Un troisième, nommé Cochelet, avait écrit au général Miranda, lieutenant de Dumouriez, lui ordonnant de prendre Maestricht avant le 20 février, sans quoi, disait-il, il le dénoncerait comme traître.
On comprend que toutes ces noises de Dumouriez contre les agents de la Convention ne raccommodaient pas ses affaires avec les jacobins.
Ces nouvelles, en arrivant à Paris, excitèrent un grand tumulte non seulement dans les rues, mais au sein même de la Convention.
Une grande foule se précipita dans la salle, envahissant les tribunes et criant à pleins poumons:
—À bas les traîtres! à bas les contre-révolutionnaires!

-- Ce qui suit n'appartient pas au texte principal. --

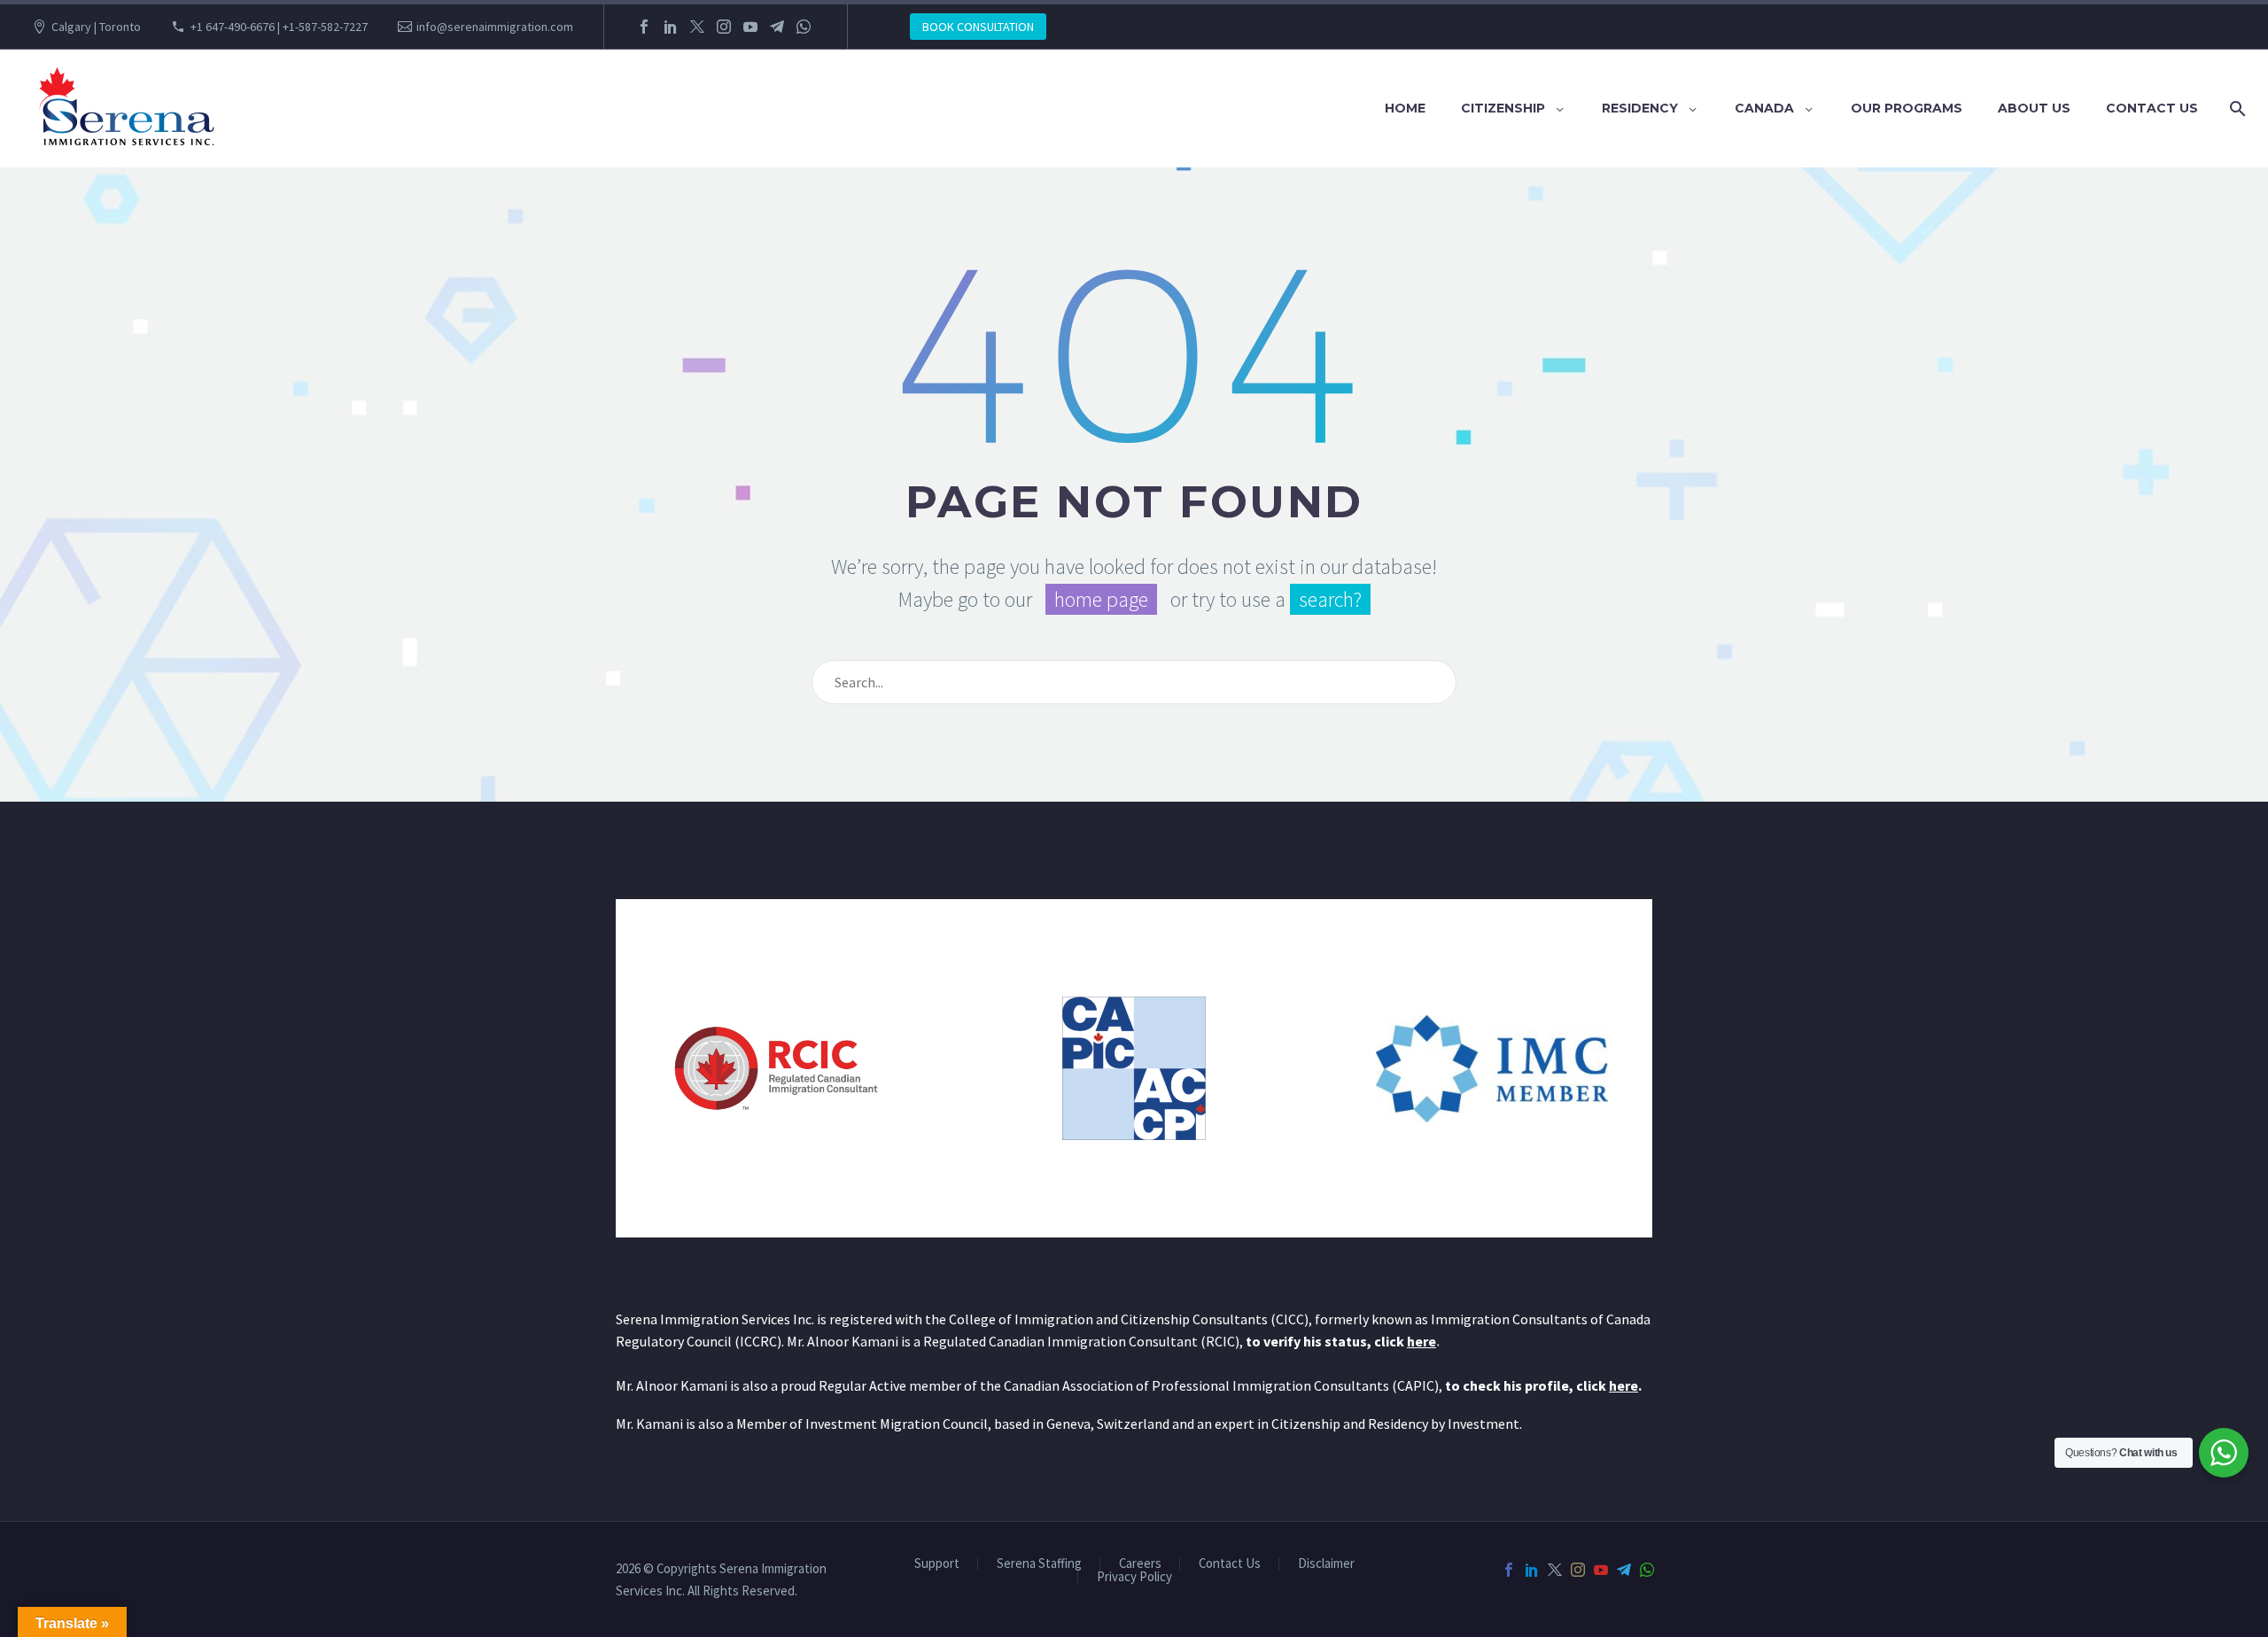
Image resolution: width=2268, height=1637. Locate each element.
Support (936, 1564)
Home (1405, 108)
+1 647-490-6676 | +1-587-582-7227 (279, 27)
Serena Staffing (1039, 1564)
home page (1101, 599)
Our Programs (1906, 108)
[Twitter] (697, 26)
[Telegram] (777, 26)
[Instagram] (724, 26)
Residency (1640, 108)
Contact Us (2152, 108)
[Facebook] (644, 26)
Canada (1764, 108)
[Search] (2234, 108)
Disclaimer (1326, 1564)
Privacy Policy (1134, 1577)
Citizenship (1503, 108)
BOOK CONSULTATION (978, 27)
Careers (1140, 1564)
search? (1330, 599)
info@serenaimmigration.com (494, 27)
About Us (2034, 108)
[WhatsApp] (803, 26)
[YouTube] (750, 26)
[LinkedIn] (670, 26)
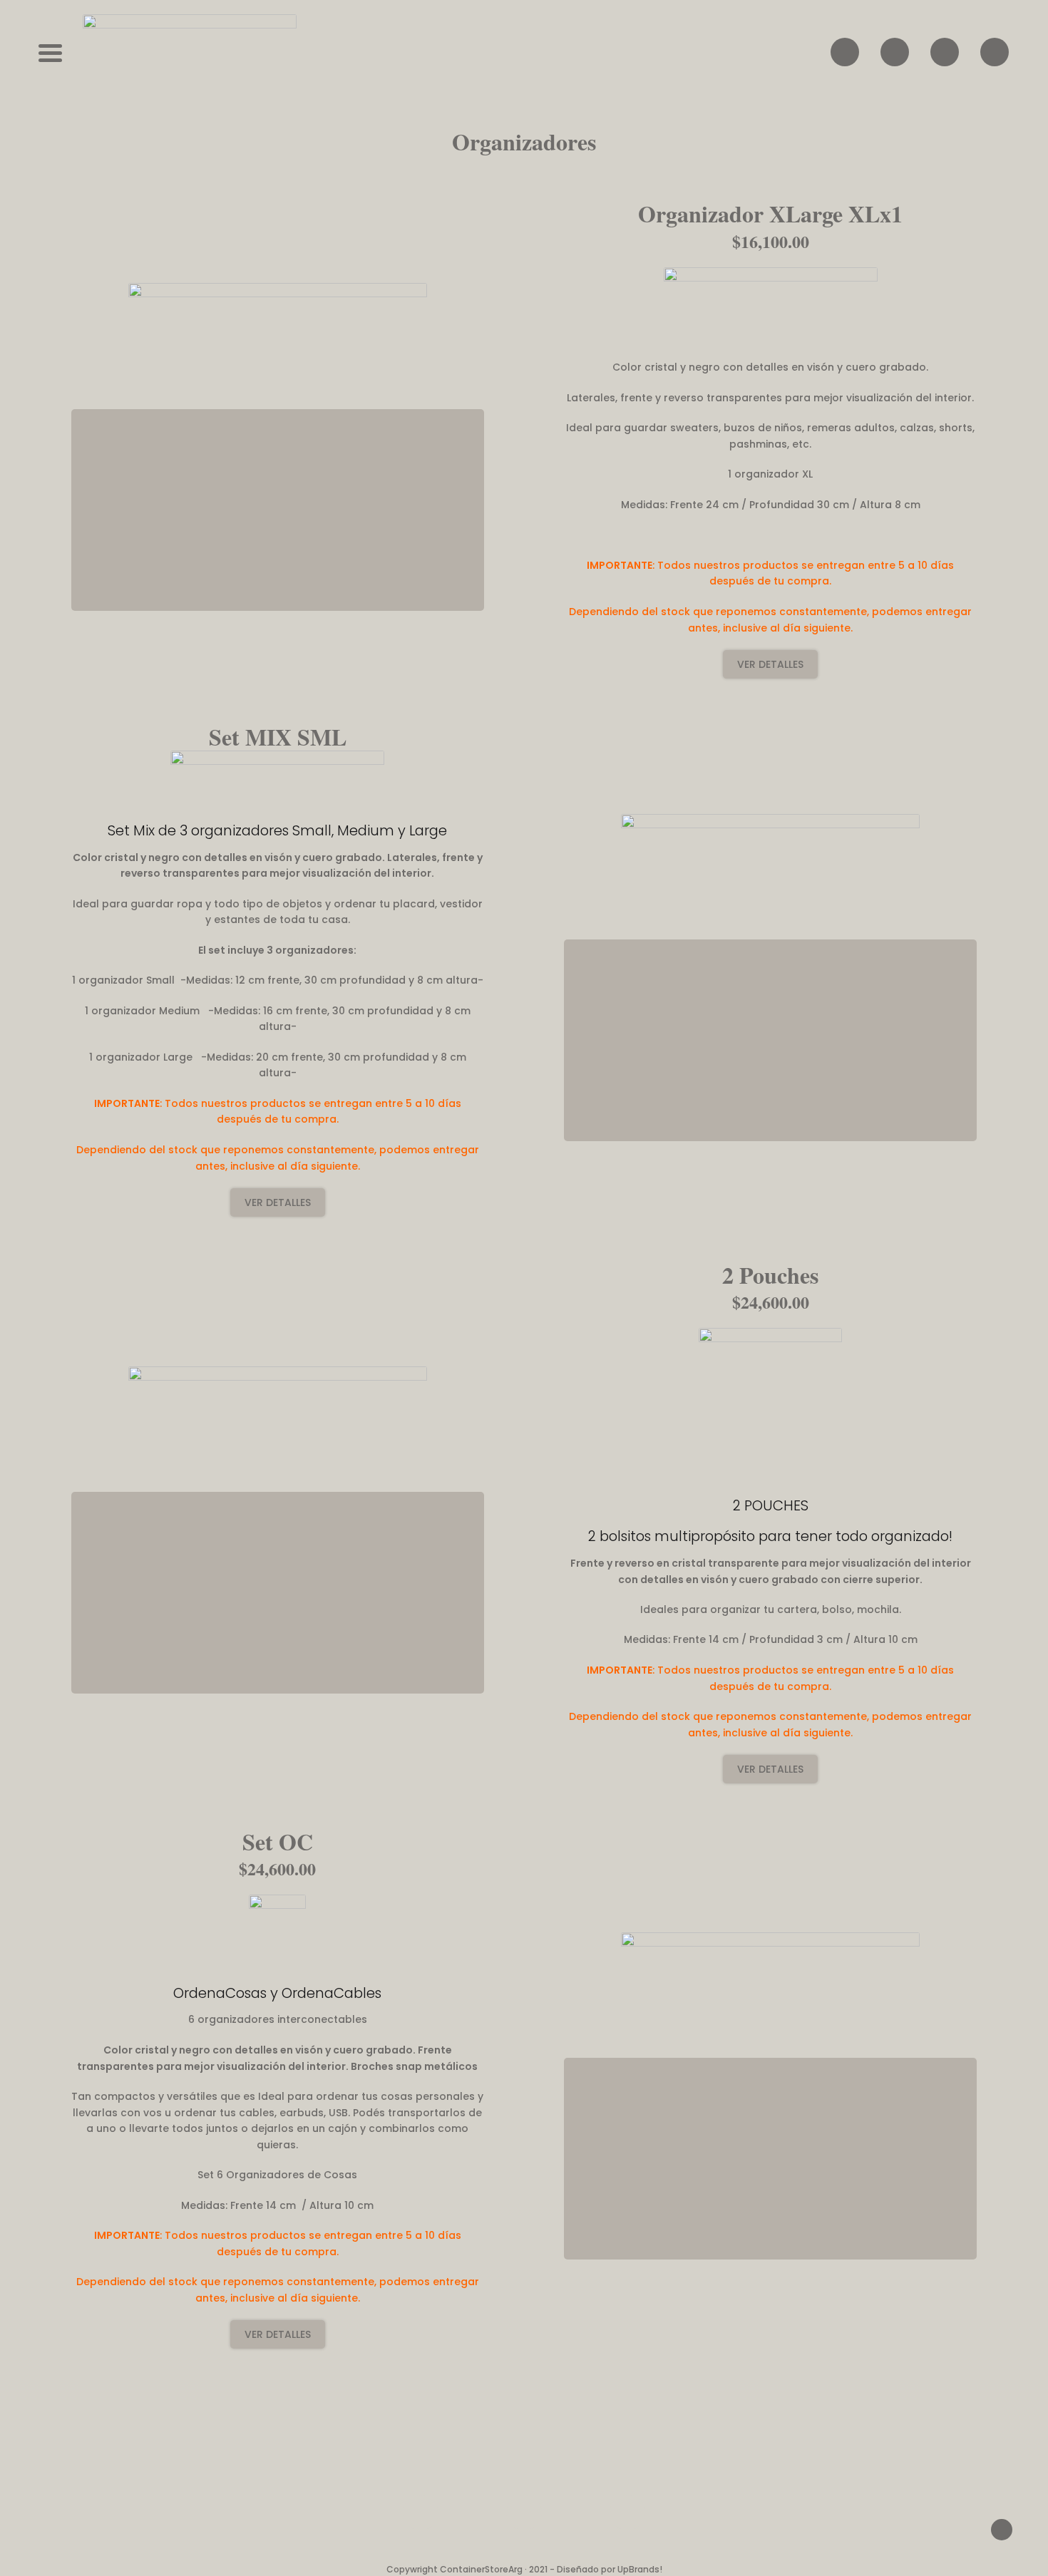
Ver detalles (770, 664)
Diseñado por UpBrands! (609, 2569)
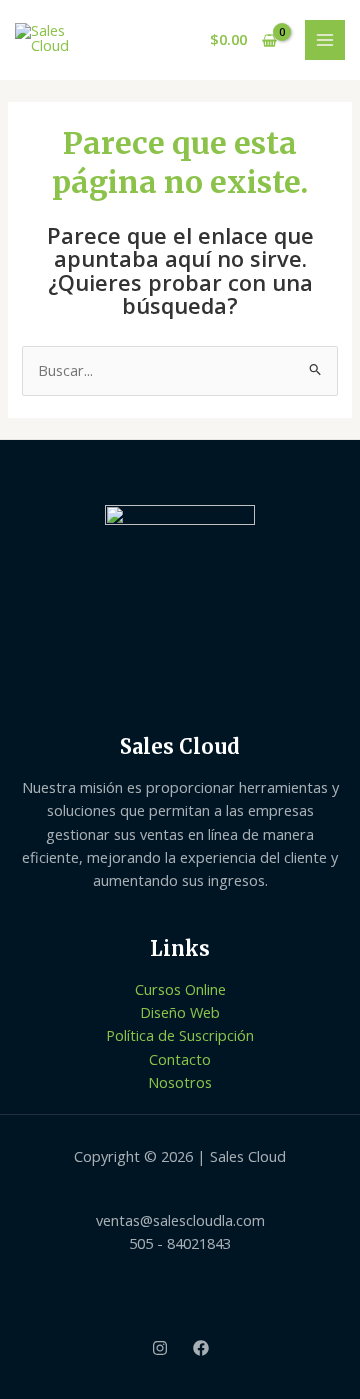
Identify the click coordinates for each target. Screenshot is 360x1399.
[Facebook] (201, 1348)
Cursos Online (180, 989)
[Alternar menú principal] (325, 40)
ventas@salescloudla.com (180, 1220)
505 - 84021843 (180, 1243)
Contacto (180, 1059)
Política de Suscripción (180, 1035)
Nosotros (180, 1082)
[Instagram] (160, 1348)
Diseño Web (180, 1012)
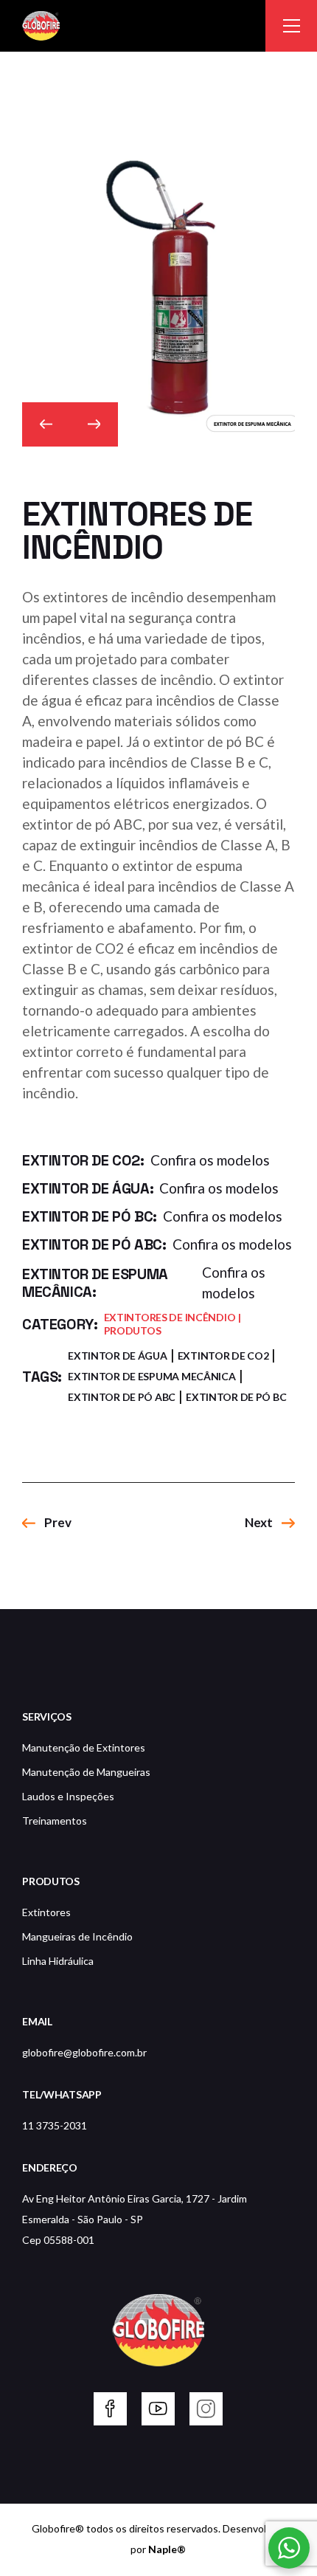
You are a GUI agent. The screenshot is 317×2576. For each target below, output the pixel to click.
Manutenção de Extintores (83, 1747)
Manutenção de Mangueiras (86, 1772)
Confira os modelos (210, 1159)
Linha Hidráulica (58, 1961)
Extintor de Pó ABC (121, 1397)
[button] (46, 424)
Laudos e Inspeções (68, 1796)
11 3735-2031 (54, 2125)
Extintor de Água (117, 1355)
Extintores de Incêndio (170, 1317)
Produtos (132, 1330)
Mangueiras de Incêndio (77, 1936)
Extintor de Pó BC (236, 1397)
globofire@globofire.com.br (84, 2052)
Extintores (46, 1912)
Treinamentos (54, 1820)
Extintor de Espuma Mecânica (151, 1376)
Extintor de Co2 (223, 1355)
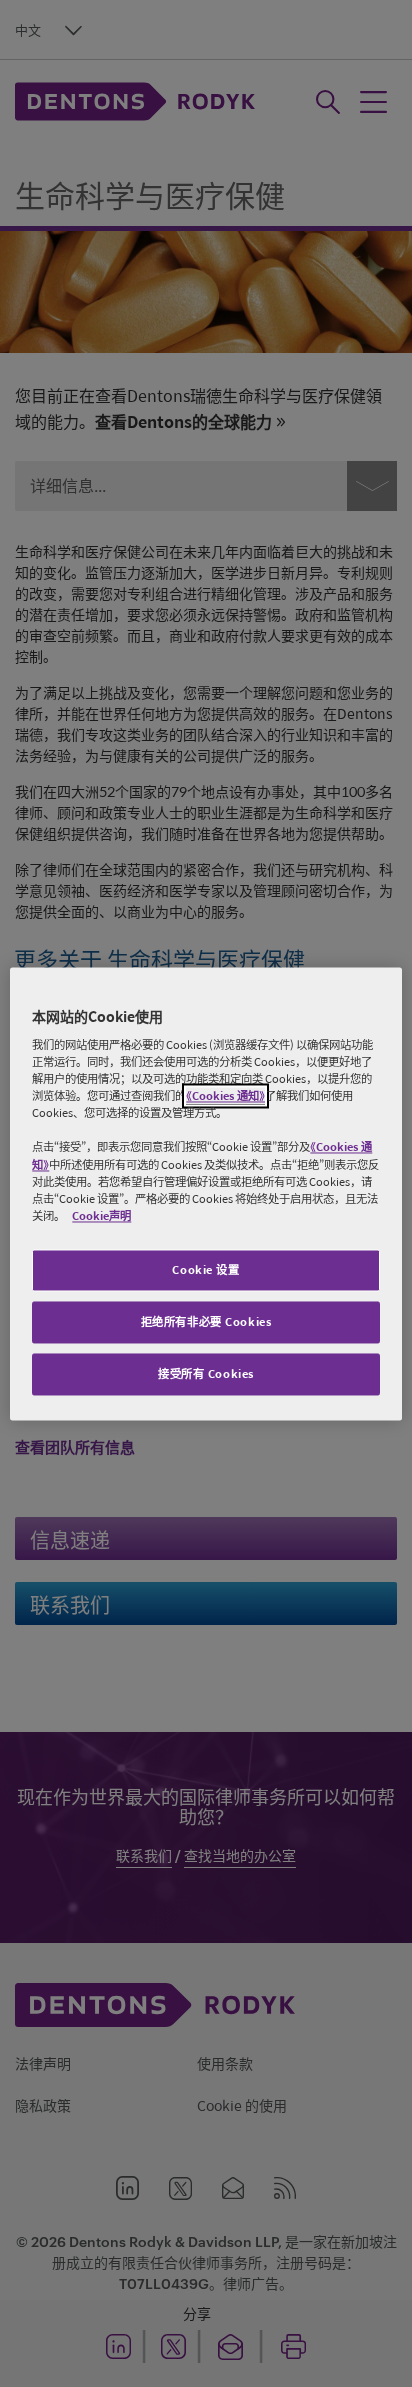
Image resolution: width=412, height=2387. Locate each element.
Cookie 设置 (205, 1269)
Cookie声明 (101, 1215)
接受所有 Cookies (206, 1373)
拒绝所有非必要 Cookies (206, 1321)
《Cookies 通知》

C'est au milieu d'un effroyable tumulte que plusieurs voix crièrent tout à coup: «Danton! Danton!» et que celui-ci, dont la voiture s'était brisée et qui avait fait les trente dernières lieues à cheval et à franc étrier, entra couvert de boue à l'Assemblée.
À cet aspect, tout le monde se tut.
Alors, d'une voix tonnante:
—Citoyens représentants, dit-il, le ministre de la Guerre vous cache la vérité; j'arrive de Belgique, j'ai tout vu; voulez-vous des détails?